Il y a de plus une conduite à garder pour conserver la Considération. Gratien dit : « Faites-vous connoître et non comprendre ; ne conduisez pas l’intelligence des hommes jusqu’à l’extrémité de votre mérite : car tout ce qui leur est connu leur impose moins ». Le même Auteur dit : « Si votre mérite est au-dessus de votre Réputation, montrez— vous, et qu’on connaisse votre prix ; si votre Réputation est au-dessus de ce que vous valez, cachez-vous, et jouissez de l’erreur des hommes : placez —vous bien dans leur imagination. » Monsieur le Cardinal de Retz dit : « Que dans certaine occasion il sentit qu’il oceuperoit encore longtems une grande place dans l’imagination du Peuple ; et qu’il pourroit tout entreprendre sur la foi de leurs illusions. »

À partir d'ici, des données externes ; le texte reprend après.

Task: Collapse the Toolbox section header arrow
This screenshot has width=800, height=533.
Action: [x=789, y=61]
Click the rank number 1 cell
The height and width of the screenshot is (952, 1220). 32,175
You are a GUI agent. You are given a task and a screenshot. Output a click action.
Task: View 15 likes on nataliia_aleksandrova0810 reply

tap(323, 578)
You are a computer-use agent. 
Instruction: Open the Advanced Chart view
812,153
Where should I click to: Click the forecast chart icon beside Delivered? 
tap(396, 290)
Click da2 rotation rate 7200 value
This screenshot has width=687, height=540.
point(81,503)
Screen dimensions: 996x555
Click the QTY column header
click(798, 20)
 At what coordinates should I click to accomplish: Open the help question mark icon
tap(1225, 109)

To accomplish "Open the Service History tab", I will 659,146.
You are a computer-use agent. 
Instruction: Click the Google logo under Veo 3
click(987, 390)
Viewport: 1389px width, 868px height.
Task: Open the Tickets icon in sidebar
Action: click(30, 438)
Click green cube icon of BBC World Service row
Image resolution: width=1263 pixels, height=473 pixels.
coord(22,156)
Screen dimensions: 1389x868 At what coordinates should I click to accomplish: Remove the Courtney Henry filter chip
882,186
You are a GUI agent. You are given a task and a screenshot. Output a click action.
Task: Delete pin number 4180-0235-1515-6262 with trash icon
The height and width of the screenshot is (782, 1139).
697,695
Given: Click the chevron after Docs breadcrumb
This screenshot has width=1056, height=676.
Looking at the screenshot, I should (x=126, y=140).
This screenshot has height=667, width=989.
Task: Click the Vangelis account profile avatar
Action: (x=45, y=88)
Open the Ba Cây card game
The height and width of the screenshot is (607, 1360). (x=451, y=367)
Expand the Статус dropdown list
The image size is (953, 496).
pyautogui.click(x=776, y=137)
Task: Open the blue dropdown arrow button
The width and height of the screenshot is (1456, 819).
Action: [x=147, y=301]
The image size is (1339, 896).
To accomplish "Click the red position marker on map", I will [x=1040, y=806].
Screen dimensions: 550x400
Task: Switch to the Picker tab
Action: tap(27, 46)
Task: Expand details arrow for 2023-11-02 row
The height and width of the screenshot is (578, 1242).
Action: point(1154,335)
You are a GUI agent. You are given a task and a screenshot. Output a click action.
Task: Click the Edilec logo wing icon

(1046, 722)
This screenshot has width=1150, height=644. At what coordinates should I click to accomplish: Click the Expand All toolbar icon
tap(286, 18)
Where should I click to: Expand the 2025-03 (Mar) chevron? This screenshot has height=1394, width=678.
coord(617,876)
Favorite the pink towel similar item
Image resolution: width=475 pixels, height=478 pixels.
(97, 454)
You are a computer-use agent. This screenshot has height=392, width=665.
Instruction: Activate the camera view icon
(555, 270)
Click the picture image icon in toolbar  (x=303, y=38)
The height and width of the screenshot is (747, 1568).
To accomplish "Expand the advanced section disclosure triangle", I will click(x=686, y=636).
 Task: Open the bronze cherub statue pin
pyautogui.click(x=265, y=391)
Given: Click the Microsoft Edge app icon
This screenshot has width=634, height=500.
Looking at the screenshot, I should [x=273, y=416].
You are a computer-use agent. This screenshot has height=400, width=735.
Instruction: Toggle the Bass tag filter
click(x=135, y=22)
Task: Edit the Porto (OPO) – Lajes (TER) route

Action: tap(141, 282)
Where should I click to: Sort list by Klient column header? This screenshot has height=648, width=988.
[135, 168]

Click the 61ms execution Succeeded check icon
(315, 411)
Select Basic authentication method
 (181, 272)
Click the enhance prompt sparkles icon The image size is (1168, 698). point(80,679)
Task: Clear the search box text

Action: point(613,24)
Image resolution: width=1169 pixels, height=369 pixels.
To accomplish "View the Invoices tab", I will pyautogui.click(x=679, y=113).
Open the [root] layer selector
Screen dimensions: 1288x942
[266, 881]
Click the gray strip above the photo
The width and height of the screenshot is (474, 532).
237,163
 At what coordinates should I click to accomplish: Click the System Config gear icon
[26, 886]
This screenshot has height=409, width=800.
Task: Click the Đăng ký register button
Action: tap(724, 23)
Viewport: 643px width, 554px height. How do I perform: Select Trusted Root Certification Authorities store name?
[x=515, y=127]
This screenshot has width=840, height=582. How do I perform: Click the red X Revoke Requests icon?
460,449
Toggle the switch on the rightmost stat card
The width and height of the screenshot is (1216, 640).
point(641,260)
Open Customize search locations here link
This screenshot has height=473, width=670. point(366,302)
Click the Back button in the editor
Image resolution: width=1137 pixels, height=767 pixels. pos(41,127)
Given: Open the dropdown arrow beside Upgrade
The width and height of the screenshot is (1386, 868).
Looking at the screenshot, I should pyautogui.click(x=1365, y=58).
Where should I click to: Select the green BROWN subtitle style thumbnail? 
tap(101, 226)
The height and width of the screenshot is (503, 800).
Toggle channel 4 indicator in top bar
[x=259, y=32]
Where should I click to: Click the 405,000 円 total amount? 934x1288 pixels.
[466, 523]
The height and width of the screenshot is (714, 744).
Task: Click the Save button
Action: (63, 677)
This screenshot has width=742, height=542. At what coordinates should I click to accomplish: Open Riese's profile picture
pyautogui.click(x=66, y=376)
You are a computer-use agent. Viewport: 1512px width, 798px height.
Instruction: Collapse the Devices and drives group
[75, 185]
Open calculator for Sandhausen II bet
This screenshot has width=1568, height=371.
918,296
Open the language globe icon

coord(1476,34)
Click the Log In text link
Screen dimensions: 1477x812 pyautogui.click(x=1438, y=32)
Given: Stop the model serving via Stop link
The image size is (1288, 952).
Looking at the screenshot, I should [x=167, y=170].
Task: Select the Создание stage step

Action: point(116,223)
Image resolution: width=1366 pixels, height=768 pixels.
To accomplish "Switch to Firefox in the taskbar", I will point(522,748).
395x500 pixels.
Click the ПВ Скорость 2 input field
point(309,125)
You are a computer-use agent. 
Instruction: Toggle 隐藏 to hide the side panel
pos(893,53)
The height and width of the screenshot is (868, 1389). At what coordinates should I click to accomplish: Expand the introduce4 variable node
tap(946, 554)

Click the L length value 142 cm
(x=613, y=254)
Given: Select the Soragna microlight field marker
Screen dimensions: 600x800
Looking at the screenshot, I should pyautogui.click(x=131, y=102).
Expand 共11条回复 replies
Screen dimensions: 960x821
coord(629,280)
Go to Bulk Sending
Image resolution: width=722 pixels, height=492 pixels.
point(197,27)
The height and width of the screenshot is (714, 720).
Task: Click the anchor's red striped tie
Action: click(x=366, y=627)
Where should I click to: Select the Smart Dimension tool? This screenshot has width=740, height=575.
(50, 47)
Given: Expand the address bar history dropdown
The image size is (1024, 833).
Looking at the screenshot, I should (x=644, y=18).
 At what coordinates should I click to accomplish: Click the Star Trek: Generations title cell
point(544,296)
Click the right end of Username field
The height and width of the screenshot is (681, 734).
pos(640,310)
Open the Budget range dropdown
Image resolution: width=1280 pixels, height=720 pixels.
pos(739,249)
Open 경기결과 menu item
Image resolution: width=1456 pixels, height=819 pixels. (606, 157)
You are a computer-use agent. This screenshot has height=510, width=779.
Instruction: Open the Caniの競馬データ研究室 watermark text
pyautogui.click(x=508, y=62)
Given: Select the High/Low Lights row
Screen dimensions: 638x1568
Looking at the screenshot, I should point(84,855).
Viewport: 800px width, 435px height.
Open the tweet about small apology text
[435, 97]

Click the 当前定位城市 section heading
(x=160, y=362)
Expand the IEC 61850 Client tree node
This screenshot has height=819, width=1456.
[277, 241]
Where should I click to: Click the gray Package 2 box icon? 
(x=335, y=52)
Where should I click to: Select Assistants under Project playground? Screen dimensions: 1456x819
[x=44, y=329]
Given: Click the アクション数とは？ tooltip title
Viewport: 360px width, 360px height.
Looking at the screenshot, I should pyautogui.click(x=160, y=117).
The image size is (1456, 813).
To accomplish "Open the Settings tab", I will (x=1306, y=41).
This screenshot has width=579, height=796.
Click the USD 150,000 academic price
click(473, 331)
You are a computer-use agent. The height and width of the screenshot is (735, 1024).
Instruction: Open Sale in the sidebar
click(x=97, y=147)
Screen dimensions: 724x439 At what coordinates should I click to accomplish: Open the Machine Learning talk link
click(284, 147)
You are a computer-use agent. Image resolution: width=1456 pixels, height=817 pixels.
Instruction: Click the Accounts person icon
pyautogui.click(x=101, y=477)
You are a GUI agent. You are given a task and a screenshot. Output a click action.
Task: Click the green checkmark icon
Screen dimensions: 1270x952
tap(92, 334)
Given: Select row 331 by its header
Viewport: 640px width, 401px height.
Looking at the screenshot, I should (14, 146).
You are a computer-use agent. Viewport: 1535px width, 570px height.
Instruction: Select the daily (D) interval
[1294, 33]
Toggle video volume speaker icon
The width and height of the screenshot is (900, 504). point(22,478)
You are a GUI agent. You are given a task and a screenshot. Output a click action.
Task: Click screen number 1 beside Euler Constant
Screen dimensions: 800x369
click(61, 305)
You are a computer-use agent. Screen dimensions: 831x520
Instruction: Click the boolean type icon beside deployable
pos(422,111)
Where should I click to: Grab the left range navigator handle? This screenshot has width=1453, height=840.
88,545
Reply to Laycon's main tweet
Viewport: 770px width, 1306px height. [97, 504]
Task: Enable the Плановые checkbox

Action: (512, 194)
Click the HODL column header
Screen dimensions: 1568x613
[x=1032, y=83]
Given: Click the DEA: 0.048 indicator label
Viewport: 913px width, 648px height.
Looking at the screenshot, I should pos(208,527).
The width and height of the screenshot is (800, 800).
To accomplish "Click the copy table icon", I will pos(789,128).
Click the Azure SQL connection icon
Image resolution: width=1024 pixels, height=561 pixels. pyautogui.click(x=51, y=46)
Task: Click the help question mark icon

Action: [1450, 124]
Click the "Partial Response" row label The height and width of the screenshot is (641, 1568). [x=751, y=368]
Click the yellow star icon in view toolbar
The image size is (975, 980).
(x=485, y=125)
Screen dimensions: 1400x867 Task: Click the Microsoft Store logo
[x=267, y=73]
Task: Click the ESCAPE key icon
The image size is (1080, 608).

Le Ridicule s’attache à la Considération, parce qu’il en veut aux qualités personnelles. Il pardonne aux Vices parce qu’ils sont en commun : les hommes s’accordent à les laisser passer ; ils ont besoin de leur faire grâce. Dans chaque siècle il y a un Vice dominant ; et il y a toujours quelque homme, qu’on appelle galant homme, qui donne le ton à son siècle ; qui fixe le ridicule, et qui met en crédit les vices de la Société. On fait grâce à l’Amour, à l’Ambition ; mais la malignité s’attache aux qualités personnelles.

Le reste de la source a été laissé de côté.